Julia Velkovska, chercheuse en sociologie au programme de développement et d’innovation Orange Labs et à l’Ecole des hautes études en sciences sociales, s’interroge sur la transformation des relations de service grâce à la digitalisation. Les entreprises et les administrations ont tendance aujourd’hui à privilégier les interactions automatisées avec les clients via des chatbots pour réduire leurs coûts. Cependant, cela peut poser des problèmes d’accessibilité et de compétences pour les utilisateurs qui doivent être capables de naviguer dans les sites web et les formulaires en ligne. Cette double compétence numérique et administrative est très inégalement répartie dans la population.
Selon Julia Velkovska, il ne faut pas remettre en question les technologies elles-mêmes, mais plutôt la façon dont elles sont utilisées. Les organisations sont souvent dans une logique de rationalisation à outrance et focalisent leur parcours client sur des demandes types. Cette automatisation a tout son sens pour les tâches simples et standard, mais elle atteint vite ses limites dès lors que les demandes sortent du cadre prédéfini. Dans ces situations, les clients peuvent rapidement se retrouver face à une impasse.
Un certain nombre d’usagers se retrouvent alors contraints de renoncer à leurs droits ou de râler pour que leur problème soit résolu. Ces comportements sont souvent considérés comme des « incivilités », mais ils ne sont en fait que la conséquence des politiques de rationalisation managériale de la relation client.
Selon Velkovska, plutôt que de voir le numérique comme un rival de l’humain, il faut plutôt l’envisager en complémentarité. En 2006, une agence régionale de l’Agence nationale pour l’emploi a tenté de substituer tous les entretiens en face à face par de la vidéocommunication. Il s’est avéré que cela fonctionnait très bien pour les entretiens de suivi mais pas du tout pour les rendez-vous d’inscription, où les demandeurs d’emploi devaient fournir un tas de justificatifs.

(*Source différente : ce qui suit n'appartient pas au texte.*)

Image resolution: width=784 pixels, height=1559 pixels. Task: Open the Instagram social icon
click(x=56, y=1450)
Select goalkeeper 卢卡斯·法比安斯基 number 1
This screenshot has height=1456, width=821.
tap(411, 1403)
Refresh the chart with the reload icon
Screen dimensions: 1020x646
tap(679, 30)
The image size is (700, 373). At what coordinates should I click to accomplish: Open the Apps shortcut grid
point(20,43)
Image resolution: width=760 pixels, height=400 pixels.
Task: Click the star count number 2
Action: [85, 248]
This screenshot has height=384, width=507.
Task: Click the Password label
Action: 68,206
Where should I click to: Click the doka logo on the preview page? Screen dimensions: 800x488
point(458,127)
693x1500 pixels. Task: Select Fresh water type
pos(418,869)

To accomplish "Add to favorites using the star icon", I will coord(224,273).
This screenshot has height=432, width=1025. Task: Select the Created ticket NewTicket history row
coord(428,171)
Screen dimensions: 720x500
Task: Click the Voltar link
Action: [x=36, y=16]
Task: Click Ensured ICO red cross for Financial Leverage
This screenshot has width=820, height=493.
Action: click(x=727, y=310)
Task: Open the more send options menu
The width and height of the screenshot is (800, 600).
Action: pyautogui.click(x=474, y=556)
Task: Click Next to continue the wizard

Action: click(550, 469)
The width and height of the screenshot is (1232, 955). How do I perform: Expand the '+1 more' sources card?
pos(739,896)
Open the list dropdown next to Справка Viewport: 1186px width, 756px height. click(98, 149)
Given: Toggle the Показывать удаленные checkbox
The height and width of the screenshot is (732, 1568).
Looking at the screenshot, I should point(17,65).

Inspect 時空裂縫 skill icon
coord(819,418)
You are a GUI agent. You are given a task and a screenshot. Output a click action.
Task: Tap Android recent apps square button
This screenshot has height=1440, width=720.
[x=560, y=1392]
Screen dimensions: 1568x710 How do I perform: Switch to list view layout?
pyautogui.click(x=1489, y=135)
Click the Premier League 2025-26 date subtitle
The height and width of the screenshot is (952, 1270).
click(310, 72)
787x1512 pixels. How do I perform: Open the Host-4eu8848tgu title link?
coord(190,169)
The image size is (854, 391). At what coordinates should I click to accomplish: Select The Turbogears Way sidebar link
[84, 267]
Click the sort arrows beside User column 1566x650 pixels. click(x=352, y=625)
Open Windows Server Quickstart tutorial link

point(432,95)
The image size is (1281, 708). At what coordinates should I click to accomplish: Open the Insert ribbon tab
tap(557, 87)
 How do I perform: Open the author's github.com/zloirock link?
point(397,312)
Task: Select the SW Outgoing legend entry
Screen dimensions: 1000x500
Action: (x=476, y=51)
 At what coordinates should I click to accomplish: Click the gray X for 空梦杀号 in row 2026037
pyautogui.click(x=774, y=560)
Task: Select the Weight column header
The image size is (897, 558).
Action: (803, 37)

En somme, pour Julia Velkovska, la transformation des relations de service grâce au numérique peut être positive si elle est bien gérée par les organisations. Les technologies ne doivent pas remplacer l’humain, mais être utilisées de manière complémentaire. Il est essentiel de maintenir une certaine flexibilité pour les demandes qui sortent du cadre habituel et de ne pas abandonner les personnes les moins à l’aise avec la technologie ou administrativement.